Optimization of a function over probability distributions

1.8k Views Asked by At

I'm trying to solve certain optimization problems dealing with probability distributions. Consider the space of probability distributions $\{ 1, ..., N\} \to [0, 1]$

I have a function $f : (\{ 1, ..., N\} \to [0, 1]) \to \mathbb{R}$ that I'd like to find either minimums or maximums.

I have an idea to parameterize the measure space over some real valued space like $\mathbb{R}^n$. This would let me find critical points using standard gradient methods. I was able to do this for the $N=2$ case by parametrizing $[0, 1]$ over the real line to determine the probability for $1$ and then the probability for $2$ follows from the probability for $1$ but I failed to even figure this out for $N=3$.

It's also fairly easy to parameterize the space of functions $\{ 1, ..., N\} \to \mathbb{R}$ that have additivity by treating them like vectors and parameterizing the linear space that satisfies the linear equation $\sum_{w\in{1,...,N}} p(w) = 1$.

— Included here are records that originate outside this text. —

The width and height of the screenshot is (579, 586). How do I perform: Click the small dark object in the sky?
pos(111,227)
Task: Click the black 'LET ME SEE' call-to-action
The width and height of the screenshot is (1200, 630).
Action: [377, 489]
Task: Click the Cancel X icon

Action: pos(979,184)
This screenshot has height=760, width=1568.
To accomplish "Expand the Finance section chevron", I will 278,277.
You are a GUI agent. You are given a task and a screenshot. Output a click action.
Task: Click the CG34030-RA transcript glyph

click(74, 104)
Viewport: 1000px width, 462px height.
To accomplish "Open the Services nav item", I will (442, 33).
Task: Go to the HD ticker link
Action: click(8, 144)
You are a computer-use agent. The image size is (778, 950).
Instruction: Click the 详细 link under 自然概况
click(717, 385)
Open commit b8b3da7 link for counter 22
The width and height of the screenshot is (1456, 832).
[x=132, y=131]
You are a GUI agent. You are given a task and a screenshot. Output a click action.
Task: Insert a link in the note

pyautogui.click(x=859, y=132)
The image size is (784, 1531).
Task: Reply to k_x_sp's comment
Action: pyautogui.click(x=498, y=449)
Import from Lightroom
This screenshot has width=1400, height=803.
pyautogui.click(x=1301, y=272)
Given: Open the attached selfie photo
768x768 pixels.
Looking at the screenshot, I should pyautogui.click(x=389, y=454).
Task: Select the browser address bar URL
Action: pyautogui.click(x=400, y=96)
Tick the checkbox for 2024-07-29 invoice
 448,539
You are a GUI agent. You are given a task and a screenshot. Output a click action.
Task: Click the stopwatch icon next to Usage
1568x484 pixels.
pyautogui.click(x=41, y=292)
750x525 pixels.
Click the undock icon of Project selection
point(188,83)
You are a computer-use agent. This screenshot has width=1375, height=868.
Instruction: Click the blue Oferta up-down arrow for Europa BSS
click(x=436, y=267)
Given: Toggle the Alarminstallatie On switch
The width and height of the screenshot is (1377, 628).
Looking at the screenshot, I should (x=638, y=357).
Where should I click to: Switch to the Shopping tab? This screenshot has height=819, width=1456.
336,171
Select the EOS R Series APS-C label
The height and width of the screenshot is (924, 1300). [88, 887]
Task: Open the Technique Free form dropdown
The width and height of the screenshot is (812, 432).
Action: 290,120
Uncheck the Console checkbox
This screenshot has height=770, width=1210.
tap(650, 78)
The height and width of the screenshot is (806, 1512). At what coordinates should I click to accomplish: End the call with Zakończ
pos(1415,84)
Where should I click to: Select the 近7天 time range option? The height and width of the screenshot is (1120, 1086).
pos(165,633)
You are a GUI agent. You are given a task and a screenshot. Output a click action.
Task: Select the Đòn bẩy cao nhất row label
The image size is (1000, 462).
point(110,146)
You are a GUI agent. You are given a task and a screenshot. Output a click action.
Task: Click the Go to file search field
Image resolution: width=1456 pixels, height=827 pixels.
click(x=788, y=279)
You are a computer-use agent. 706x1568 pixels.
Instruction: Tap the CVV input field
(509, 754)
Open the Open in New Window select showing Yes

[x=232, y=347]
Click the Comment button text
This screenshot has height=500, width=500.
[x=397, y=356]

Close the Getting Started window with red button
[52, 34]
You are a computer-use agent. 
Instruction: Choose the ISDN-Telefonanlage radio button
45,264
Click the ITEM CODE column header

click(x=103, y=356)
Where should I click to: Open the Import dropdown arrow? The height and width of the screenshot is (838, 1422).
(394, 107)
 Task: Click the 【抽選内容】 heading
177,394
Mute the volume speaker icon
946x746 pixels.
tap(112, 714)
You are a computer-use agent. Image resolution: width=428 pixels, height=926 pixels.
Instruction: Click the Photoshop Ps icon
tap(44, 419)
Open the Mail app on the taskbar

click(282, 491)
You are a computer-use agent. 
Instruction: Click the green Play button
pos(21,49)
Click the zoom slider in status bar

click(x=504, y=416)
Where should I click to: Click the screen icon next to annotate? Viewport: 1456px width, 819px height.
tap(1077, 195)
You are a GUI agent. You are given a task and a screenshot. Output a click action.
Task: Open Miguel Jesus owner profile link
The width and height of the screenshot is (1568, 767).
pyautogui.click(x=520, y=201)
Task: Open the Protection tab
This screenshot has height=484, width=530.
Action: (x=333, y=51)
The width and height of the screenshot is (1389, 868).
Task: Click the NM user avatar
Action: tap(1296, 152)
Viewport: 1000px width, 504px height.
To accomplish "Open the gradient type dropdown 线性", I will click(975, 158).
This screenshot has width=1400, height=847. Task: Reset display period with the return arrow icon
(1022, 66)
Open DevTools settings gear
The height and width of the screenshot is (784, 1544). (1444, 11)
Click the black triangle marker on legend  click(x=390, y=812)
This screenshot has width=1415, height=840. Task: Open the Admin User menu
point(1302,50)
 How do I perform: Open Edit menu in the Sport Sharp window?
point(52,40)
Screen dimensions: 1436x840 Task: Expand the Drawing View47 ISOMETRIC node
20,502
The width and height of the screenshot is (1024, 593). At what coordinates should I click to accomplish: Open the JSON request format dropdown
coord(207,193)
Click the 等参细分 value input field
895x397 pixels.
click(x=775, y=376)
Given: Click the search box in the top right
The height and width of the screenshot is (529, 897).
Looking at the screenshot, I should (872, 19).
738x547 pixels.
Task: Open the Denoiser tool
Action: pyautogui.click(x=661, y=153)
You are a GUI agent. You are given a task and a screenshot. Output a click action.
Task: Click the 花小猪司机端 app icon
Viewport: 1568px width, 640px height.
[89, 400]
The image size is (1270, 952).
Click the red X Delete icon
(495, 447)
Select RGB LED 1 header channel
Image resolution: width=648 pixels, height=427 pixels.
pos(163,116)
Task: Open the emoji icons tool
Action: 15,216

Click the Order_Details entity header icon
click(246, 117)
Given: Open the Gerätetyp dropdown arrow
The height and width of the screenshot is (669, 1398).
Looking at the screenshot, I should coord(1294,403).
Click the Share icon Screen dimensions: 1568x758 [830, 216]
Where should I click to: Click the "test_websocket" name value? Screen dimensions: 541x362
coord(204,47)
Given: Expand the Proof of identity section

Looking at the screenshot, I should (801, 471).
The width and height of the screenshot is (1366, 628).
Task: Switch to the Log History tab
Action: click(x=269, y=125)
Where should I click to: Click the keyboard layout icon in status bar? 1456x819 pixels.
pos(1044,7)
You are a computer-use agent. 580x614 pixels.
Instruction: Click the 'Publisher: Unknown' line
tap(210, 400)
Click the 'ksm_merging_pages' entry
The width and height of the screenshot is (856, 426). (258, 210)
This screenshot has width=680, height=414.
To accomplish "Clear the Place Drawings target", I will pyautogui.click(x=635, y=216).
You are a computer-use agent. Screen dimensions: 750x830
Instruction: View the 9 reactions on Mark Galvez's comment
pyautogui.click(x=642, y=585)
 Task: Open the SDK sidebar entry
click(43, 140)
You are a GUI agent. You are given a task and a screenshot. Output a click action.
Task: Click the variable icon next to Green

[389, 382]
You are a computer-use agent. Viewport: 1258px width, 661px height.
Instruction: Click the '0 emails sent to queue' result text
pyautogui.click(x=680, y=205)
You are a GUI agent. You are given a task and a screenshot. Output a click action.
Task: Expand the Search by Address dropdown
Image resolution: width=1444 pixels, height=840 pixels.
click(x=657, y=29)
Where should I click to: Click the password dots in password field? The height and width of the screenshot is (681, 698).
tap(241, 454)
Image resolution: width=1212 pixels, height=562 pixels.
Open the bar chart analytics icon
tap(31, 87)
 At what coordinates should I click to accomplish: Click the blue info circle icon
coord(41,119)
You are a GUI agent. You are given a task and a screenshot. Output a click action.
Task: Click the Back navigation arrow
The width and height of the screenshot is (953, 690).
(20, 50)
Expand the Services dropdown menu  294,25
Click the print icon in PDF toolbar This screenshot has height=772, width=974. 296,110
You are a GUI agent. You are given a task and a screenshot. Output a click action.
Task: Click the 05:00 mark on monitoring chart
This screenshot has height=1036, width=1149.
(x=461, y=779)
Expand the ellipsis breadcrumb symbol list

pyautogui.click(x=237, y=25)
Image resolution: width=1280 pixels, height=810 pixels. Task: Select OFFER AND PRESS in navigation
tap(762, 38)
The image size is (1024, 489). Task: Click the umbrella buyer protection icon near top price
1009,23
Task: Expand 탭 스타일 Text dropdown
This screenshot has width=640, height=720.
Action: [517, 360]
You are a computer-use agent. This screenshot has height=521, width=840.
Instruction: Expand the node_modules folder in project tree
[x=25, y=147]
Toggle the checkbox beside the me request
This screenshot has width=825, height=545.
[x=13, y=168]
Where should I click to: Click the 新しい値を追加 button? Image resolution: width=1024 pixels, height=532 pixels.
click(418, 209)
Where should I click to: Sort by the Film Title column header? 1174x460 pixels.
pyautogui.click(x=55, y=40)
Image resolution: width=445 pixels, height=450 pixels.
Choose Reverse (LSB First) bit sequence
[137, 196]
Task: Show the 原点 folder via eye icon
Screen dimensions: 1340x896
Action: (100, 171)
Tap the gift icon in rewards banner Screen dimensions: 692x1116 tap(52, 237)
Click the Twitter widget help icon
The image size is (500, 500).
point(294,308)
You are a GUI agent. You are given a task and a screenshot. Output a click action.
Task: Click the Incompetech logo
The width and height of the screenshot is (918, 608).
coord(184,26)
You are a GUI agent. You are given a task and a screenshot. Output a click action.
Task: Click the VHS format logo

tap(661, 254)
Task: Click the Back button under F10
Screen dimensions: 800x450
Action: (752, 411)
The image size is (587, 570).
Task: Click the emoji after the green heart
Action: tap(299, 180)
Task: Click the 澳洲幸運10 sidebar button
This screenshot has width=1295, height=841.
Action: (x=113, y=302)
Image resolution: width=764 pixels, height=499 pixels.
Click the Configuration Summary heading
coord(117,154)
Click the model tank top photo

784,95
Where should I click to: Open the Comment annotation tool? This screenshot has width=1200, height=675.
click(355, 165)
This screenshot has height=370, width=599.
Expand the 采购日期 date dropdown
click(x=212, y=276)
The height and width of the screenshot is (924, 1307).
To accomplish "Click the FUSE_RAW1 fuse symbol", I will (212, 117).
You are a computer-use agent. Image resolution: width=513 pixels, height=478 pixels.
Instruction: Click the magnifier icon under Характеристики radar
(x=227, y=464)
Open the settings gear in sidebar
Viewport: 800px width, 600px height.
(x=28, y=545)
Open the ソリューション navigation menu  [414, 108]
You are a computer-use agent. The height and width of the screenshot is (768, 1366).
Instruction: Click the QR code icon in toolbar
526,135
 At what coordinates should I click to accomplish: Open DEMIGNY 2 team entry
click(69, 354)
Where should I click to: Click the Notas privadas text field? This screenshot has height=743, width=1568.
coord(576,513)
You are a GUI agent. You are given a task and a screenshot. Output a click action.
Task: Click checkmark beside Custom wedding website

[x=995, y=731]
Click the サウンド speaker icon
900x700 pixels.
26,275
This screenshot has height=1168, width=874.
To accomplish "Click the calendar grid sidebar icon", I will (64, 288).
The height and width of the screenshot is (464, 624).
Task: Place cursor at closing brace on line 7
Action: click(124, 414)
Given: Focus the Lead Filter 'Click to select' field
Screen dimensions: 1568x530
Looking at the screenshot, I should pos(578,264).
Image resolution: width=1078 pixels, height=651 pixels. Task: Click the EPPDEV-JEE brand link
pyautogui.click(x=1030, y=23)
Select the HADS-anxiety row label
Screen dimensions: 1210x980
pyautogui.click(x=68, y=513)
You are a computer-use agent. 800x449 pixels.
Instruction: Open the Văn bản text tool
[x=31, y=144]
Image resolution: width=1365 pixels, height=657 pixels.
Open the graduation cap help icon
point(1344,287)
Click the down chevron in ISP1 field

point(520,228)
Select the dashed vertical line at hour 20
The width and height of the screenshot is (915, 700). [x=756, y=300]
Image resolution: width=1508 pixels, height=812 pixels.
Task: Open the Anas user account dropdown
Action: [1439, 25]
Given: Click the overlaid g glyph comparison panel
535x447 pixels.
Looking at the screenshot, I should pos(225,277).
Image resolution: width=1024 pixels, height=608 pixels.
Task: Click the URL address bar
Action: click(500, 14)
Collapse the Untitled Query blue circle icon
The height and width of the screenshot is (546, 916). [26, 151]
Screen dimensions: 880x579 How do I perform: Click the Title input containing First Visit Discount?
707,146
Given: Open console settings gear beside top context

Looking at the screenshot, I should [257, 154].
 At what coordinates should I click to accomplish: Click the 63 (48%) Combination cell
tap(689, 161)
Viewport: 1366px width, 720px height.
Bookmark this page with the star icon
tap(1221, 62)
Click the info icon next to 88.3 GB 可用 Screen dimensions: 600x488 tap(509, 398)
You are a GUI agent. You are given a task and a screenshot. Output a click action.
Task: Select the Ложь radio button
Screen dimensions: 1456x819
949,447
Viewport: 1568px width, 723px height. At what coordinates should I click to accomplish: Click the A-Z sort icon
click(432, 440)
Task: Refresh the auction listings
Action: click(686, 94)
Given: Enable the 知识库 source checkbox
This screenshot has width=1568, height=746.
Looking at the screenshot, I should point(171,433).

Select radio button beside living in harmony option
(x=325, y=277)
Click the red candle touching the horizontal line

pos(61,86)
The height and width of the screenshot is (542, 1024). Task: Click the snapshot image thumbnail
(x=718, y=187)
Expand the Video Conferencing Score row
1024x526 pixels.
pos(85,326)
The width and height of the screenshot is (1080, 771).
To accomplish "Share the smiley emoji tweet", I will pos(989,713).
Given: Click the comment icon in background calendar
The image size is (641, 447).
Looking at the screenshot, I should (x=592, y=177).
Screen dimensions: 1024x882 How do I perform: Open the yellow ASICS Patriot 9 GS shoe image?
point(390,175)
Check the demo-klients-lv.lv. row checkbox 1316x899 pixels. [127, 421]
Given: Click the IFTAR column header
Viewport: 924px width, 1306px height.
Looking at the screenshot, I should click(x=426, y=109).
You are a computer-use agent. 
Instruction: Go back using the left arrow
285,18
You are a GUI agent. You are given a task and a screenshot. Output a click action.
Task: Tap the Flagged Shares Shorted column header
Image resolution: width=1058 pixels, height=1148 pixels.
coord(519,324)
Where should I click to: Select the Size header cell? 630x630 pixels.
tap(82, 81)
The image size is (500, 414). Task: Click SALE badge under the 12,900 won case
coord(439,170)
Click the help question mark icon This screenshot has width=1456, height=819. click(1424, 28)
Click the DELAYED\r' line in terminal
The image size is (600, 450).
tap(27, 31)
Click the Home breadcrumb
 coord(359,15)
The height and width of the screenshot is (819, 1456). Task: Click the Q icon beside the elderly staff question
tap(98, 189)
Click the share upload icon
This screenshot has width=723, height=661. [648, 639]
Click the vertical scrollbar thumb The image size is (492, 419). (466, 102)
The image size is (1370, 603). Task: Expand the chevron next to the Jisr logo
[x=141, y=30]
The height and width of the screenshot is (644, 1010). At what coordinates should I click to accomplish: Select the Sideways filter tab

$$p(1) = \sum_{w\in{2,...,N}} p(w)$$ $$p(2) = a_1$$ $$...$$ $$p(N) = a_{N-1}$$

where $a_i$ is free. Incorporating the bounds is harder however. I manually worked out the bounded space for N=3 and it winds up being the right triangle with leg lengths both 1 and hypotenuse root 2. I also worked it out for the N=4 case where it winds up being a tetrahedron with 3 faces as right triangles (just like the 1 before) and 1 face an equilateral. I have two problems with this however. I have 2 problems here however. 1) I don't know how to parameterize the tetraheadron (I have not tried parametrizing the triangle either but I assume it isn't hard) and 2) I don't how these shapes generalize to higher dimensions so I'm stuck at the N=4 case.

Specifically I am concerned with finding local minimums and maximums to the following function (cross entropy): $$p, q \mapsto \sum_{w\in{1,...,N}} p(w) \cdot log_2(\frac{1}{q(w)})$$

For the N=2 case (the only non-trivial case I have solved) it turns out this is maximized at $p(1) = \frac{1}{e}$ and $q(1) = \frac{1}{1+\frac{1}{e-1}}$ which is kinda neat because it doesn't depend on the base of the logarithm.

Does anyone know how to parameterize these probability distributions? Is there a better way to go about finding minimums and maximums here?

note: I've tagged convex analysis/optimization because probability distributions are convex functions.

2

There are 2 best solutions below

0
On BEST ANSWER

So I finally with a bit of help from a number of people seem to have figured this one out.

First note that we can map the sub-additive subspace of $\prod^N [0,1]$ onto the additive space of $\prod^{N+1} [0,1]$ by adding another dimension which is 1 minus the sum of the other dimensions. I believe this is a special case of barycentric coordinates.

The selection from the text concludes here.